*** Begin section ***
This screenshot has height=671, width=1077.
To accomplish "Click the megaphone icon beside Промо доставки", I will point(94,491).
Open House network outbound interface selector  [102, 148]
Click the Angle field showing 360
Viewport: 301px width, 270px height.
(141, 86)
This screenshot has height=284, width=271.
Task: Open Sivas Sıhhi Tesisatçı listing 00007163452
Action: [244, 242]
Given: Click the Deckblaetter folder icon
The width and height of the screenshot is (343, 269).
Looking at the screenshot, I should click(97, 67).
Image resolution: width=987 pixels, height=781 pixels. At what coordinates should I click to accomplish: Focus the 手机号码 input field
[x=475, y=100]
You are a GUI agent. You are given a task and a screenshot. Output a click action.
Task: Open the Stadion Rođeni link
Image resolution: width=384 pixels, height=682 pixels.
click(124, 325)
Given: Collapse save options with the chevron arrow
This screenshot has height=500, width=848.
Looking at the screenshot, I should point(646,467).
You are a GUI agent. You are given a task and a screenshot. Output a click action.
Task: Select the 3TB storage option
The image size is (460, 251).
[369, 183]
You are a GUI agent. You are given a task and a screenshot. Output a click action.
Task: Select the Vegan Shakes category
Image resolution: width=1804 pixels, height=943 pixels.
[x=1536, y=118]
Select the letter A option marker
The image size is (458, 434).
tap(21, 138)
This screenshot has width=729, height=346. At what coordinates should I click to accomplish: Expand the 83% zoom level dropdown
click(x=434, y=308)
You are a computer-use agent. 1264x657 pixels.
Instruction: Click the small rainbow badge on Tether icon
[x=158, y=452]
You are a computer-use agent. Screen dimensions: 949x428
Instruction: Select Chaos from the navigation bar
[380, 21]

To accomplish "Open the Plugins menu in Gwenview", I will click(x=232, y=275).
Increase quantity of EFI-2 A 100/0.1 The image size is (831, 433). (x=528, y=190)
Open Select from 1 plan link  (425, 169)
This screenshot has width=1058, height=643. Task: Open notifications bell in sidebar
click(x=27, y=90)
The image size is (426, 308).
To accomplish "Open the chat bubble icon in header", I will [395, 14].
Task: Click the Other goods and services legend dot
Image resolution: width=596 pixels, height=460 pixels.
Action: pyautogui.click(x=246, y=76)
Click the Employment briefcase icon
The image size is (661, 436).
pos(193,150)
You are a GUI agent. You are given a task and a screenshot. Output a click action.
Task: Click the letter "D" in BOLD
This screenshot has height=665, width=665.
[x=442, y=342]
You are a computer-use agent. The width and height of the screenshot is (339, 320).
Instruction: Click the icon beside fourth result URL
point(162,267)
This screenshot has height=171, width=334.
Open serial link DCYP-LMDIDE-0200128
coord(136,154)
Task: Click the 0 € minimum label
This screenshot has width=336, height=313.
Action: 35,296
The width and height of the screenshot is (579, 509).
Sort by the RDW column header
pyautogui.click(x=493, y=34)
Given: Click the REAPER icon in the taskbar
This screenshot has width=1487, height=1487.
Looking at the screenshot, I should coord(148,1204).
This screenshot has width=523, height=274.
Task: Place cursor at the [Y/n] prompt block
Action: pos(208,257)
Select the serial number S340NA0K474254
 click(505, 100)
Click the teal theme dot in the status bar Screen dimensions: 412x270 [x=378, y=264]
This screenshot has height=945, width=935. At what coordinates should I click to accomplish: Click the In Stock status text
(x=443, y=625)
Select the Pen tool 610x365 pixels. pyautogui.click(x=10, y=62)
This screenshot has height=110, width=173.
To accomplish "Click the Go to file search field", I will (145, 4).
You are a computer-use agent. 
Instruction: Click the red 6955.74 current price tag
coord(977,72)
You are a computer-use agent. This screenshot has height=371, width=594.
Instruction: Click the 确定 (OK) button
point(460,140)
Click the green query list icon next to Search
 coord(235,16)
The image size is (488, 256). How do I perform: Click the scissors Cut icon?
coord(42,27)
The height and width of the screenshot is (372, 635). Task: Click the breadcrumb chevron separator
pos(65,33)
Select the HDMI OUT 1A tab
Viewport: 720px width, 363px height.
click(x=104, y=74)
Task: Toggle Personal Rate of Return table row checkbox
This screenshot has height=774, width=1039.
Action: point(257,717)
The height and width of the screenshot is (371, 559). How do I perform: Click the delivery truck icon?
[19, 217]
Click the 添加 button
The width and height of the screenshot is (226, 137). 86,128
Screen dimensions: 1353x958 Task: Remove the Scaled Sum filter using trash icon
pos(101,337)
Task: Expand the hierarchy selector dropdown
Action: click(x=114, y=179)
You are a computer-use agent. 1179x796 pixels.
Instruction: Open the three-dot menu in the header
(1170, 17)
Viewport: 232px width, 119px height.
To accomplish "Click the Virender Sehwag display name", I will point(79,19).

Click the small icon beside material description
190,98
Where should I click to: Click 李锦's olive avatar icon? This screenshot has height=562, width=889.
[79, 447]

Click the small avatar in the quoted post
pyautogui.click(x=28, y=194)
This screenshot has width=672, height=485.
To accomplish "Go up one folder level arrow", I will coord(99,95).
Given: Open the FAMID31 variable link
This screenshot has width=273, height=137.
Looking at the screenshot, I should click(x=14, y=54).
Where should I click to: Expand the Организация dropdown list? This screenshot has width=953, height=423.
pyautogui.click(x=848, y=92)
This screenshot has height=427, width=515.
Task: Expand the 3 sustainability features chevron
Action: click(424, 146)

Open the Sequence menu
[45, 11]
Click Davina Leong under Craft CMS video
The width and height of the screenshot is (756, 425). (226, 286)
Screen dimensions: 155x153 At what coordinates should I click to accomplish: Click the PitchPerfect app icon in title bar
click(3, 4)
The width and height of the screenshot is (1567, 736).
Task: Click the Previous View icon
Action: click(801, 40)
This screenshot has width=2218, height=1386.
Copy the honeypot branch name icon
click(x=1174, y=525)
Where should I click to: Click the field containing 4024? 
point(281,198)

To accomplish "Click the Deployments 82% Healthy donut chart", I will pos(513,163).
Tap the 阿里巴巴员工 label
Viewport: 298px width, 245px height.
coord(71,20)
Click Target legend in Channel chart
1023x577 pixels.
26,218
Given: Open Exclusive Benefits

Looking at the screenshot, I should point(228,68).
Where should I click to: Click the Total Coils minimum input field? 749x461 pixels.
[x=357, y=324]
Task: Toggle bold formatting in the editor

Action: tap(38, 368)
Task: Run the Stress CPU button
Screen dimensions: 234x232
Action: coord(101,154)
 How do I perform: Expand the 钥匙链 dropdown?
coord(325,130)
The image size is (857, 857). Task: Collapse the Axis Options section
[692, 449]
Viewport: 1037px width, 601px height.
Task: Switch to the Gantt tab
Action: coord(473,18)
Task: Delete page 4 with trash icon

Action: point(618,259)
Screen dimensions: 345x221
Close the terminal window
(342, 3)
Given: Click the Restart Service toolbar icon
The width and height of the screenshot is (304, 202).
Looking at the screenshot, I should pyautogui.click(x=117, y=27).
*** End section ***
## Assignment
Answer with a single number, the count of lines above that contain "arrow".

## The answer
2